> What you have to do
Scan the listing beneath this sentence. Report each line with the word "Pools".
### Data
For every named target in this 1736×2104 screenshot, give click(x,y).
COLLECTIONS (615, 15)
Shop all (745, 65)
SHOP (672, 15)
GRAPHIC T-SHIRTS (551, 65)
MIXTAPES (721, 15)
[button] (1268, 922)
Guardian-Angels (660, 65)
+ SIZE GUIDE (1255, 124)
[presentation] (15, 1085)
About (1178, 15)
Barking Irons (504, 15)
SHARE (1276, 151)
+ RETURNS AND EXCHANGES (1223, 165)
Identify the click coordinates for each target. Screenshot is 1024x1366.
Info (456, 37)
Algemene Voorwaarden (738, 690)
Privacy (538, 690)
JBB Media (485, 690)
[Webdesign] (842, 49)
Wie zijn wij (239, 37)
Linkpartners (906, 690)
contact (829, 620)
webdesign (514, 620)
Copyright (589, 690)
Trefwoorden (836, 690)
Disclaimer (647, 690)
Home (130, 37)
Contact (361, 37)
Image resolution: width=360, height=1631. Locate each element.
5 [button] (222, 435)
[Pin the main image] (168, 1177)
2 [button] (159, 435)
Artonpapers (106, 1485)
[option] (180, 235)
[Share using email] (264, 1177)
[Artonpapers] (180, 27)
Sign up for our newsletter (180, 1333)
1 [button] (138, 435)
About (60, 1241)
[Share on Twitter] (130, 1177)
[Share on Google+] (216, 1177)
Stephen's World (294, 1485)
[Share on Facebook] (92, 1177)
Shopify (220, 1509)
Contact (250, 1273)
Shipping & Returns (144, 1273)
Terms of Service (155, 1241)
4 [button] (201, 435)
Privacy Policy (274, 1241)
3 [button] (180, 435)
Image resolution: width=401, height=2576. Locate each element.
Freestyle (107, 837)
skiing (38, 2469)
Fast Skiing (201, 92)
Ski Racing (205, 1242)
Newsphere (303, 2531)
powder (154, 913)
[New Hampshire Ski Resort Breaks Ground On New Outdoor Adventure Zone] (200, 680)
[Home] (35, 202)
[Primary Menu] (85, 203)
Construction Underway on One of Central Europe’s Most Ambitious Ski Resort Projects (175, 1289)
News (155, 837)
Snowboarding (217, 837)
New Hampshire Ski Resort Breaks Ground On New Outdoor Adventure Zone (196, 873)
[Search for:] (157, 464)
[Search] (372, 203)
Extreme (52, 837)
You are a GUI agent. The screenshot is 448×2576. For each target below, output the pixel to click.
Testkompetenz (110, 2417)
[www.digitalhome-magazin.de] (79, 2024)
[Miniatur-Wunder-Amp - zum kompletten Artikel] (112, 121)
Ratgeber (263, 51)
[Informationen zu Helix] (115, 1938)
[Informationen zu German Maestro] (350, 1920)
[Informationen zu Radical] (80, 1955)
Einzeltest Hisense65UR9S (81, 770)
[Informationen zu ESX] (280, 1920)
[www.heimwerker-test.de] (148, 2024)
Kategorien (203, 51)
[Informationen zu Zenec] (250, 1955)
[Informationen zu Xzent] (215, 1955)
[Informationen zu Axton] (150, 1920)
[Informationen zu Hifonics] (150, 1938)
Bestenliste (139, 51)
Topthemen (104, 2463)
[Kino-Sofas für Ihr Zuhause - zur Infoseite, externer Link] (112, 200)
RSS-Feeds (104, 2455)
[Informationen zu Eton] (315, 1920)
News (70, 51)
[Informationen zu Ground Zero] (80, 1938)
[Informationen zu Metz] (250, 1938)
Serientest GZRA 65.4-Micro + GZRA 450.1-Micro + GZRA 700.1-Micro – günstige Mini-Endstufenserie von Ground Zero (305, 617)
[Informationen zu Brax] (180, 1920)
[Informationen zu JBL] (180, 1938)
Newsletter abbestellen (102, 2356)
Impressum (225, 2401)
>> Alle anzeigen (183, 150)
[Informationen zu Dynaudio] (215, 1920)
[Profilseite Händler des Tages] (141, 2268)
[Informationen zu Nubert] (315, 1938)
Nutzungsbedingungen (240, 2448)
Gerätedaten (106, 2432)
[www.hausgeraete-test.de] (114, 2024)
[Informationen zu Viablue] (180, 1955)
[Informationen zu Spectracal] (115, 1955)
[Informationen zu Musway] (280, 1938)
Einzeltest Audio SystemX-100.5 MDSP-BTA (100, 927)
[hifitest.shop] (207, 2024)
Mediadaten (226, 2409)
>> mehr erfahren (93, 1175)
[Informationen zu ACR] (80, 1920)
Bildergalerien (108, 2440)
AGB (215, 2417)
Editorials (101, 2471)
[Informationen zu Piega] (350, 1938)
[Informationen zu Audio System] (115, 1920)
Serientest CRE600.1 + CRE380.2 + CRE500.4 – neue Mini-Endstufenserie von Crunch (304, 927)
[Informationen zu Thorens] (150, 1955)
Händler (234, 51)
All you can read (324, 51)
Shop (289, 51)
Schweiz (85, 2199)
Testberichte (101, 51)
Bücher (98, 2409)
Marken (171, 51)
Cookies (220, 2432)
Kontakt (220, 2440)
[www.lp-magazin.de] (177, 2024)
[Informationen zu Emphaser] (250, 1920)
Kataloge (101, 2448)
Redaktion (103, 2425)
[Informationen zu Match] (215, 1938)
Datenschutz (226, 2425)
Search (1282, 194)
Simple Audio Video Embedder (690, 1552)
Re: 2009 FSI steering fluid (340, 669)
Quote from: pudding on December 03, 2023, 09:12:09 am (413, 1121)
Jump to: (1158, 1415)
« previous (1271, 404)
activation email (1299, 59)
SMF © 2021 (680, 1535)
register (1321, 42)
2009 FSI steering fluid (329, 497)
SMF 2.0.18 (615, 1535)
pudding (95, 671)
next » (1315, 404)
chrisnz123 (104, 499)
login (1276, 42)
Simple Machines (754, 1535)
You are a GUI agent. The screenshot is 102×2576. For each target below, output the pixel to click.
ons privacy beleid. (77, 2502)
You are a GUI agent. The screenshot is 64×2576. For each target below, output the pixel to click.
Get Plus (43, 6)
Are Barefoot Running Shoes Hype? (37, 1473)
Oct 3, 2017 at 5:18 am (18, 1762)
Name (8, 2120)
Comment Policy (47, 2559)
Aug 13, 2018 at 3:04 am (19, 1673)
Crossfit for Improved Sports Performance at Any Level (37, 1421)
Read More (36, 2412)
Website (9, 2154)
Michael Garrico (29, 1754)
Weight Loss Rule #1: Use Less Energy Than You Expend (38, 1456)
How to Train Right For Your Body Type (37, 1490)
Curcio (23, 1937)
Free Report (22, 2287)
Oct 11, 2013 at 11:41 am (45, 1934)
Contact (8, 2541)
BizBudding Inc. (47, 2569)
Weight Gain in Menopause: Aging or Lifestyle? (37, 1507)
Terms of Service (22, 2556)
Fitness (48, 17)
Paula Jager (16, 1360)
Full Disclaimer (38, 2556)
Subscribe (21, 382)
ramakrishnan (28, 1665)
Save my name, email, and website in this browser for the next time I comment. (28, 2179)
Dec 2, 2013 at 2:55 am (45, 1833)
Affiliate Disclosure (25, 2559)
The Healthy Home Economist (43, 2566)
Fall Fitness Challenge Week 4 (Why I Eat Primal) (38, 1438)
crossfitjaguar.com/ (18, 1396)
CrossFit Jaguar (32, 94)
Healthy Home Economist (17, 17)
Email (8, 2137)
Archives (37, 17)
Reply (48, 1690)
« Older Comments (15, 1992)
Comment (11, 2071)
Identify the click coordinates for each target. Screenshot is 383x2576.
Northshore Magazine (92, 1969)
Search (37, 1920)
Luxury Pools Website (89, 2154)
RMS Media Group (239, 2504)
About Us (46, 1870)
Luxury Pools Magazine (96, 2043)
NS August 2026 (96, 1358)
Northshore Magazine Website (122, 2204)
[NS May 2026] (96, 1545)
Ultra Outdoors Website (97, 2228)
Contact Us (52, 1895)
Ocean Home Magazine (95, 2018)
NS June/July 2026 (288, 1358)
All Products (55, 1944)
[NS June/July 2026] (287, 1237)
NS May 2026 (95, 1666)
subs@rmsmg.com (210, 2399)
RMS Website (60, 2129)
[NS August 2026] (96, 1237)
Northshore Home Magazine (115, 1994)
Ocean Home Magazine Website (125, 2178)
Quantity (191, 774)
######
> Solution to this task
Luxury Pools Website (89, 2154)
Luxury Pools Magazine (96, 2043)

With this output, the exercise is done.